In the town of Oxford, just five miles across the Pennsylvania border from Cecil County, Nick Willey, a former wrestling state champion, trains for his professional mix martial arts debut.

As a senior in 2005, Willey completed one of the most dominant seasons in Elkton High School history, capturing the Class 1A/2A 171-pound Maryland State Wrestling Championship at College Park with a 12-4 win that capped a perfect 37-0 campaign.

Now, nearly nine years later, the 26-year-old fighter is preparing for perhaps his most meaningful competitive bout since he took to the mat against Stephen Decatur’s Nathan Bourne under the bright lights of the University of Maryland’s Cole Field House. Willey will participate in his first professional fight on Saturday as part of an 11-bout fight card for XFE 45 at Harrah’s Chester Casino and Racetrack in Chester, Pa.

“Outside of the Olympics, there’s really no pro league for wrestling. There’s really no next level for an ex-wrestler,” said Willey, who compiled a 7-2 record in nine amateur MMA bouts. “So this was a way for me to get back into competition and fill that void.”

Willey’s MMA career began in 2011, shortly after he first walked through the doors of Team Defiant MMA, an ultimate fitness gym located in Oxford. There, under the tutelage of a former professional boxer and another coach with a black belt in Brazilian Jiu-Jitsu, he molded himself into an all-around fighter who packs wrestling, martial arts and hand-to-hand combat in his arsenal.

“I always had my wrestling to fall back on, but I’ve always loved learning. I’m like a sponge for athletics, and every night I’m going to class and I’m learning something new,” said Willey, who originally journeyed to the gym hoping to train for wrestling tournaments but found himself enrolled in the MMA program not long after. “I’m coming up with my own ideas and I’m trying new things. That’s really the attachment I built to MMA, is that I never stopped learning.”

On Saturday, Willey will face Travis Funk (4-4 amateur record), who, like Willey, will be making his professional debut. When Willey steps into the ring, it will mark the culmination of hard work, dedication and focus first born during his state championship run in 2005.

After bouncing from foster homer to foster home in Maryland and Delaware, living in bad neighborhoods and attending four high schools in as many years, Willey settled down at Elkton, where, with guidance and support from his coaching staff, his mother and his younger brother, Justin, he produced only the second state wrestling championship in school history.

“He’s definitely overcame a lot of obstacles to win that state championship,” said former Elkton wrestling coach Steven Gray, who coached Willey on his way to his state title. “He’s somebody that didn’t have the all-American upbringing, and everything he got, he got by working hard and fighting and persevering.
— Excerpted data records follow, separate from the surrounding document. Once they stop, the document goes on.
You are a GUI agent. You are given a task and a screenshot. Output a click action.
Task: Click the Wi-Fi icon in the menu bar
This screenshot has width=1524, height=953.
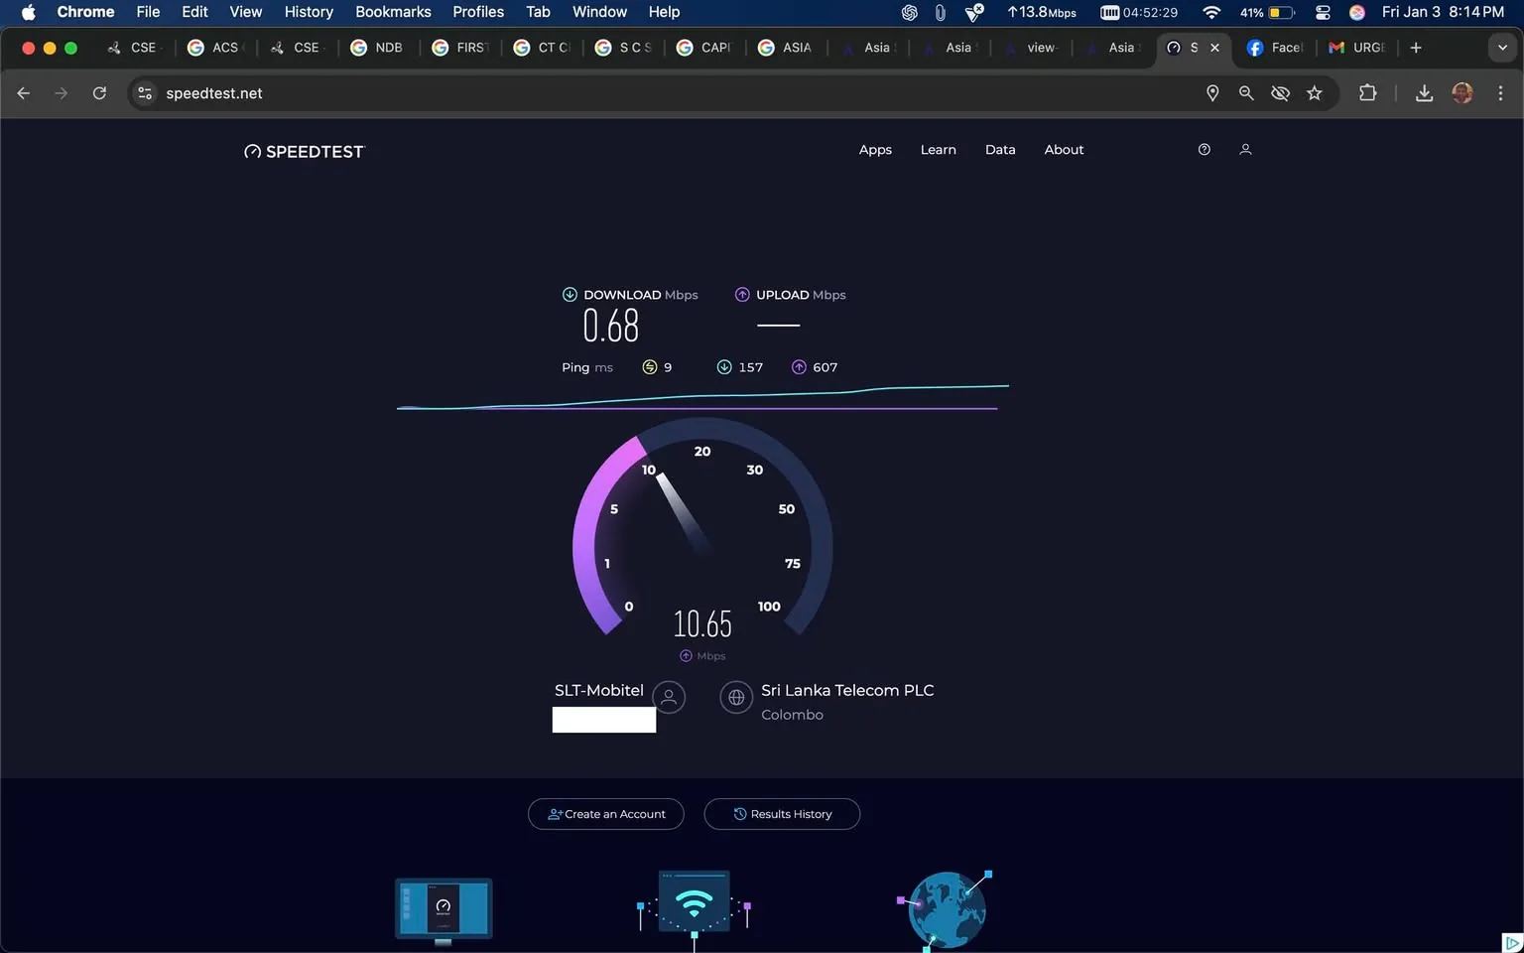pos(1211,13)

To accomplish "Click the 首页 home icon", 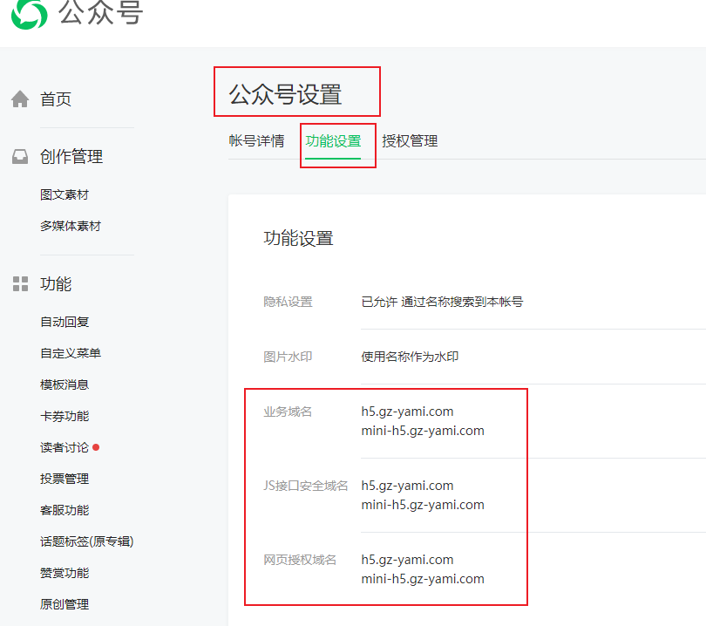I will [20, 99].
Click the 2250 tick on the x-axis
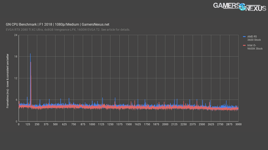The image size is (268, 150). point(184,124)
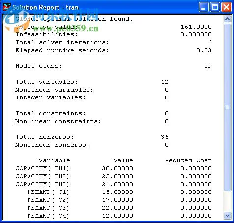This screenshot has height=223, width=234.
Task: Close the Solution Report window
Action: pyautogui.click(x=226, y=7)
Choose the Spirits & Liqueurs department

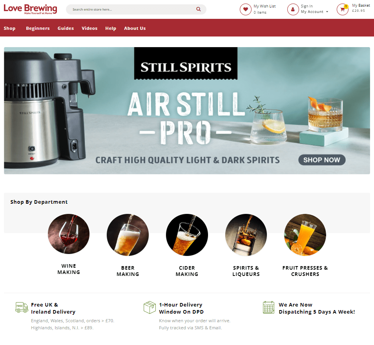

“He works hard, he listens and he did everything he needed to do to be a state champ. I’m guessing that there’s a crew in Cecil County that knows who he is and follows his career and hopefully they can learn from (his example).”

With every punch thrown and every take-down achieved, Willey understands the impact that he is having on Cecil County. That significance will be in the back of his mind when he slips on the gloves on Saturday.

“It feels very rewarding to be in the position to be a role model,” Willey said. “That was probably one of my biggest things I achieved when I was wrestling – that I was leading the way for something bigger.

“Cecil County hasn’t had a lot of things to say positively as far as individual achievements, so (it’s gratifying) just to be a part of that and to continue to make it a trend and show people that no matter what is thrown against you – your obstacles and opposition – you can still do whatever it is that you want to do.”